DESCRIPTION OF THE TASK:
Which of the lines below include the word "agent"? Pull each one out.

RECORDS SHOWN:
+--

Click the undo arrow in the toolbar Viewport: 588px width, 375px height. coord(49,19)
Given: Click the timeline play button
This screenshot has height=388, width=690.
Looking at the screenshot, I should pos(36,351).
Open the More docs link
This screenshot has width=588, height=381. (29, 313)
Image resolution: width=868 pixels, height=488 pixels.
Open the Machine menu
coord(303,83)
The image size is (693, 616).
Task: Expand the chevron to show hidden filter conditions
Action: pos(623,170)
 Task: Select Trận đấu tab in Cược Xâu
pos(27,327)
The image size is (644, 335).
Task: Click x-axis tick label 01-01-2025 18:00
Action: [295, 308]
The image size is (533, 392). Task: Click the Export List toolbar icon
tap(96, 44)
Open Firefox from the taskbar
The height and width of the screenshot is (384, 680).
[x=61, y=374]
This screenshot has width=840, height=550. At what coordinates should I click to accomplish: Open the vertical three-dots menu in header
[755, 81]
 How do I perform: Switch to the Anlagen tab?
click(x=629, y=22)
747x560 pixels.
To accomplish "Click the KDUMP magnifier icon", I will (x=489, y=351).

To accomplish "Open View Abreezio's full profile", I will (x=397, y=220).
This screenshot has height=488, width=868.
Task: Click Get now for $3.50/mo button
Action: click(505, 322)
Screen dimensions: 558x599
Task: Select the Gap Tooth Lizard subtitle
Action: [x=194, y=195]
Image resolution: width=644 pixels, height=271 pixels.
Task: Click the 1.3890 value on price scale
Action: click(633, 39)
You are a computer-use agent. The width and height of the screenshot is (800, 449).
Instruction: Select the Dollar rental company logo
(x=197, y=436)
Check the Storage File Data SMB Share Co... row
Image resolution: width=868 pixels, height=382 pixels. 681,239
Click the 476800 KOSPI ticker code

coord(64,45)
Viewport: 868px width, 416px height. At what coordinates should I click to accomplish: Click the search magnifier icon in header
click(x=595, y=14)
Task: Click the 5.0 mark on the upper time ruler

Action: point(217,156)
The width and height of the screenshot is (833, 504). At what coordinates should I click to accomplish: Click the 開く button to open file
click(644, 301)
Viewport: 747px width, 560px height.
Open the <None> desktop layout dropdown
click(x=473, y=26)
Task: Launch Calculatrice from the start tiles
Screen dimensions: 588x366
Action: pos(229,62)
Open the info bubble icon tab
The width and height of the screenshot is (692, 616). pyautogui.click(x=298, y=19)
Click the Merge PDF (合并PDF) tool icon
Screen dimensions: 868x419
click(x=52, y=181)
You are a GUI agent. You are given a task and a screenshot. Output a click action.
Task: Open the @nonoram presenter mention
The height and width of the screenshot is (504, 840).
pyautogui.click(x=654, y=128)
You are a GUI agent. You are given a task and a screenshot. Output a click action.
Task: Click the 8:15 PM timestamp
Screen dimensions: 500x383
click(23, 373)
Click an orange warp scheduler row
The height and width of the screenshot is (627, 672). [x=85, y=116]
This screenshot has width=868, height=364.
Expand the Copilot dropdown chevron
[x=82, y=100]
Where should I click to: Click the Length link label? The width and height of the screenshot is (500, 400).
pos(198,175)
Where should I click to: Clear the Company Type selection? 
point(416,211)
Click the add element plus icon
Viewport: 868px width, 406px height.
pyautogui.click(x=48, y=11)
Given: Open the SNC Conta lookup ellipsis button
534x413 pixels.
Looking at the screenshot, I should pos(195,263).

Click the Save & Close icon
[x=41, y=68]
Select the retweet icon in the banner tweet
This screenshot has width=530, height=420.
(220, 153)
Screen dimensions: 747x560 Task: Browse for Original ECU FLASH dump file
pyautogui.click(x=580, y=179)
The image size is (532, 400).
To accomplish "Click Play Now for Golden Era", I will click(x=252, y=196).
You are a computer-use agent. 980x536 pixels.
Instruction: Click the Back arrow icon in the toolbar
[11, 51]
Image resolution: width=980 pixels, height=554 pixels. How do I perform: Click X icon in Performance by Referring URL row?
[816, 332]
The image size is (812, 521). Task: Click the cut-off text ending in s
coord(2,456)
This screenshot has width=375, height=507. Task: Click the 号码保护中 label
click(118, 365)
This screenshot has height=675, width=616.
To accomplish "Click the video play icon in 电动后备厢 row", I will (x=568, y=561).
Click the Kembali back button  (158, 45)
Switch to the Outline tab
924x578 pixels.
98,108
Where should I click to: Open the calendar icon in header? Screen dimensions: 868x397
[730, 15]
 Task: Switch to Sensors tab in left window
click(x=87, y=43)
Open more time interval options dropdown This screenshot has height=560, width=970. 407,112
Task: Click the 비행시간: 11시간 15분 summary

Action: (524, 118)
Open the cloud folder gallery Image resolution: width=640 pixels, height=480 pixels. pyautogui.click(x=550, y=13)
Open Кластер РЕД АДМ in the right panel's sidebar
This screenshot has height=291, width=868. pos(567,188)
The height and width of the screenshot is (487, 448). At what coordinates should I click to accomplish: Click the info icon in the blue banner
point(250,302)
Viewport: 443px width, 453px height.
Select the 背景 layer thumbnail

+--

SOLUTION FOR THIS PROBLEM:
You are a computer-use agent. The width and height of the screenshot is (800, 449).
You are a GUI agent. You are given a task and a screenshot. Output a click action.
You are a GUI agent. You are given a task and a screenshot. Output a click action.
You are a computer-use agent. 980x536 pixels.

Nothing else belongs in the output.